That’s unprecedented. An extension of that imbalance is likely to raise fears of serious capital drains, undercutting Beijing’s ability to manage the yuan and increasing the chance of a regulatory crackdown.
The fact that China’s capital and financial account flows have increased greatly “suggests a bias for depreciation, or, if the currency is unchanged, of reserve depletion,” said Philip McNicholas, an Asia sovereign strategist at Robeco Singapore.
“The challenge for the People’s Bank of China is that weak growth is making it hard to attract growth-sensitive portfolio inflows and risks around foreign business viability in China is making multinational corporations reluctant to add to, or in some cases, leave or sell, investments there,” he said.
The yuan has tumbled about 2.8% over the past three months, tracking losses by all of its Asian peers, as the dollar surged following Donald Trump’s Nov. 5 election victory.

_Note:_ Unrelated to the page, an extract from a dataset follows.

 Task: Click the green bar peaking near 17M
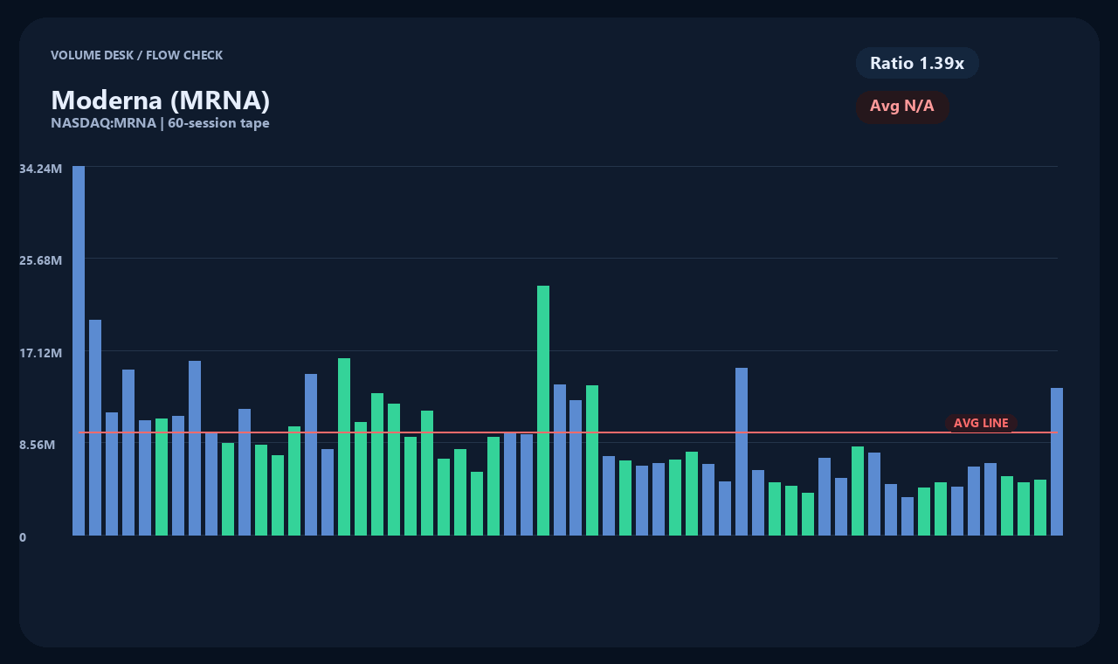(x=342, y=446)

China’s currency this month slid to the weakest level since September 2023.
Heading Overseas
China’s local banks sent a net 1.33 trillion yuan ($182 billion) of funds overseas on behalf of their clients for investments last year, a record based on Bloomberg calculations. That total takes into account foreign investment into the country, as well as purchases of overseas securities by local investors.
The nation’s capital account has come under pressure due to the decline of foreign direct investment flows into the country, the appetite for local companies to expand overseas, and an exodus of funds from local stocks. The combination of these factors has led to higher demand for dollars, larger outflows and greater yuan volatility.